Tchaikovsky’s Romeo and Juliet, however, is rather less impressive and a famous 1937 broadcast of Ravel’s left-hand Concerto with Paul Wittgenstein is more well-meant than well-aimed. That’s with the Concertgebouw Orchestra, whose regular maestro, Willem Mengelberg, makes a Wagnerian meal out of Schubert’s Unfinished Symphony, one that’s as artful as Walter’s Schumann but many times more wilful.
This is chutzpah with knobs on, but the playing has immense character and most of the remaining programme follows suit. It’s much the sort of thing you’d have expected from Leopold Stokowski, except that even he could occasionally turn the tables and dish up food without dressing – as indeed he does for much of Brahms’s Fourth Symphony, the Scherzo especially.
Stokowski’s All-American Youth Orchestra makes most professional bands sound glum, and to hear them sweep through Brahms, ignite Strauss’s Tod und Verklärung or fondle Bach-Stokowski is to confront youthful zeal head-on. There’s certainly no substitute for inspired leadership, which is perhaps why the Vienna Philharmonic responded so lovingly to Wilhelm Furtwängler – even to the conductor’s own Second Symphony, a powerful, eighty-minute synthesis of Brucknerian gesture and fin de siècle rhetoric that’s often superior, at least in my view, to other late-Romantic symphonies that are currently being touted as ‘underrated’.
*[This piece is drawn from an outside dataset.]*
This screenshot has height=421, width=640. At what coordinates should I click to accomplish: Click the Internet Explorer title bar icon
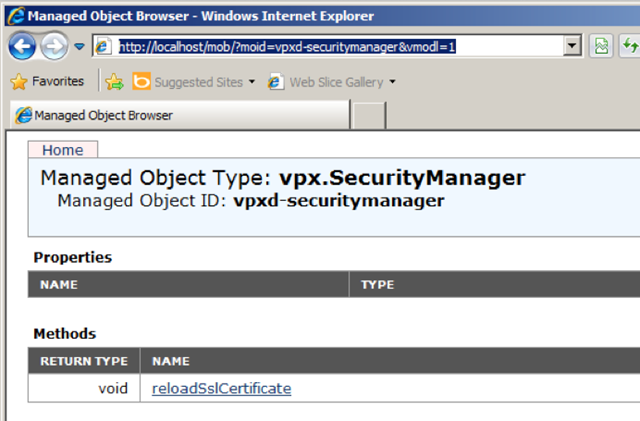[17, 16]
Some thirty years after first hearing this piece, I could still remember the tunes. In fact, I’d learned and loved Furtwängler’s Second long before I delved beneath the gritty surface of Vaughan Williams’s Fourth, a work that still occasionally draws a blank. However, once exposed to the obvious commitment, directness and integrity of the composer’s own 1937 recording, any doubts soon vanished. Still, I have to admit that the Fifth strikes me as an altogether finer work, one that compares favourably with the best of Holst, Delius and Elgar.
It’s beautifully performed by John Barbirolli and his wartime Hallé Orchestra, while Michael Dutton’s transfers achieve new-found dynamism at the expense of some clarity. By contrast, Beulah’s Malcolm Sargent anthology sounds very much as it did on 78s and LPs.
Postwar recordings of Holst’s Perfect Fool Suite and Britten’s Young Person’s Guide sit comfortably among Coleridge-Taylor’s vigorous Othello Suite, Bax (an oddly discursive Coronation March) and of course Elgar – including larger-than-life performances of Pomp and Circumstance Marches Nos 1 and 4 that milk those tunes for all they’re worth.